I appreciate your kindness and support!
Best regards,
Zan
Good morning Zan. If an ex who I was with for over twenty years and literally over night (after an incident) changed her perception of me from great to negative and then ghosted me, can she ever go back to the positive perception she was at beforehand? Even her kids who I’ve known since they were in diapers, hates me. She has blocked me everywhere and they’ve threatened me with violence to stay away from their mom. I haven’t tried to contact her for almost two years and been in total “no contact” almost the same
Hi Will.
She didn’t change her perception of you overnight. It happened over a long period of time. This can change, of course, but she needs to have some kind of epiphany first. She probably needs to compare you to someone and through that person, realize what you brought to the table.
Kind regards,
Zan
Hi Zan, we spoke on 5 stages of the dumper and I thought I was doing really well. Staying away and we only spoke about business related matters. The house is sold and we are at final stages of the divorce. With any messages she still ended it with a X on the end. Even messages to do with house sale or divorce stuff.

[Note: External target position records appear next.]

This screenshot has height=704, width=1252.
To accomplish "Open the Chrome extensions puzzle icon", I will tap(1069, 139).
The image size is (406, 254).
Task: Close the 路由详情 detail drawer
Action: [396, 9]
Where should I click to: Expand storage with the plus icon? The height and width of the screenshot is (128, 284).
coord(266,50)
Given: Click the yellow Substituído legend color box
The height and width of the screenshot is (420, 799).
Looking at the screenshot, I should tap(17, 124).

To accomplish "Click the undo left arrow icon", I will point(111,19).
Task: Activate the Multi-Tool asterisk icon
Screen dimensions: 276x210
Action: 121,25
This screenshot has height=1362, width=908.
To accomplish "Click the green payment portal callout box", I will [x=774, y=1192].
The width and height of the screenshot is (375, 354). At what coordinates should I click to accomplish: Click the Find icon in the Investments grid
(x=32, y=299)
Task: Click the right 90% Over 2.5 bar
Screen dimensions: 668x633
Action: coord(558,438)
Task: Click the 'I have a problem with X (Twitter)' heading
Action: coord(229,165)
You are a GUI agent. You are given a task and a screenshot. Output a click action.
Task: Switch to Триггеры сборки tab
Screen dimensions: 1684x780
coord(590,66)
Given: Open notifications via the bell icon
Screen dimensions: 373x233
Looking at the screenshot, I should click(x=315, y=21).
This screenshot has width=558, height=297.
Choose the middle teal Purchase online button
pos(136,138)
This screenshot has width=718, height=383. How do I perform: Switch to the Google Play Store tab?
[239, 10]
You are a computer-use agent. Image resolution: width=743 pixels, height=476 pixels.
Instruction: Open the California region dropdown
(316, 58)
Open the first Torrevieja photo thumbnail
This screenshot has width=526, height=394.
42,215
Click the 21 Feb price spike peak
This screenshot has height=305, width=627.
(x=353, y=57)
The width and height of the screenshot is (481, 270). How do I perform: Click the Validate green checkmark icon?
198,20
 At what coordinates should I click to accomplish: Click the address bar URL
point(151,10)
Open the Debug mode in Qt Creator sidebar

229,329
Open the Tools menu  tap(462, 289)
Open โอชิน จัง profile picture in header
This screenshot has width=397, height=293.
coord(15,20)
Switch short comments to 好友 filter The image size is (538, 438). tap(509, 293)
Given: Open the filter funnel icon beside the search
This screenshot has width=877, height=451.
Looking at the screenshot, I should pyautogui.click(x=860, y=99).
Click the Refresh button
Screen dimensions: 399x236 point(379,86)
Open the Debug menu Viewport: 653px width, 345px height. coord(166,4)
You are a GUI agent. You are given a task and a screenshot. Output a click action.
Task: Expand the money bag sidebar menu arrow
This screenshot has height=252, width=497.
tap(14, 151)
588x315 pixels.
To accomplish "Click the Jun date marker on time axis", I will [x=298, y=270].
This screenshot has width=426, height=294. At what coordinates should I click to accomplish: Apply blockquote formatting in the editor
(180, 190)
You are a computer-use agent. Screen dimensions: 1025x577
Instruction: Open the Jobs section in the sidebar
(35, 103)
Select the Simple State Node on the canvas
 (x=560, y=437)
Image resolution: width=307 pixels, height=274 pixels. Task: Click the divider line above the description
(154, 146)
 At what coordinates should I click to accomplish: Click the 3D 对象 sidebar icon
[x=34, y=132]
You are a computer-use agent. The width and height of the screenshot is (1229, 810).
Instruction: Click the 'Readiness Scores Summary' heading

After 4 months of further no contact. 2 days ago she messaged politely and got onto the divorce and does she need to do anything else. Which I politely replied too and guided her but this time no X on the end of any of the messages. She did reply back to my message ok and hope I have settled into my flat.
I am angry at myself that something so silly as no X on the end of messages now has effected me so much nearly a year on.
It’s hit me with further rejection feeling. Is this ok to feel like this. I mean I’m still going through divorce. Which should be completely over January next year?
It is difficult without full no contact. Hopefully, you will enter in one and things will start to progress. As someone who went one breakup with semi no contact and other with full no contact – there is a big difference.
Hi John.
Breakups scar people, so it’s completely okay (normal) to get affected this much. Try to avoid asking personal questions and communicate only about essential matters from now on. You need to keep her out of your life for your own good, John.
The divorce might hurt you again, but it should be the last time.
Kind regards,
Zan
Hi Zan,
I am hoping this will be the last of the contact and know when the divorce certificate comes next month. It will finally be over and I can fully heal.
Hi John.
I hope so too. Let me know how it goes and if you feel any better.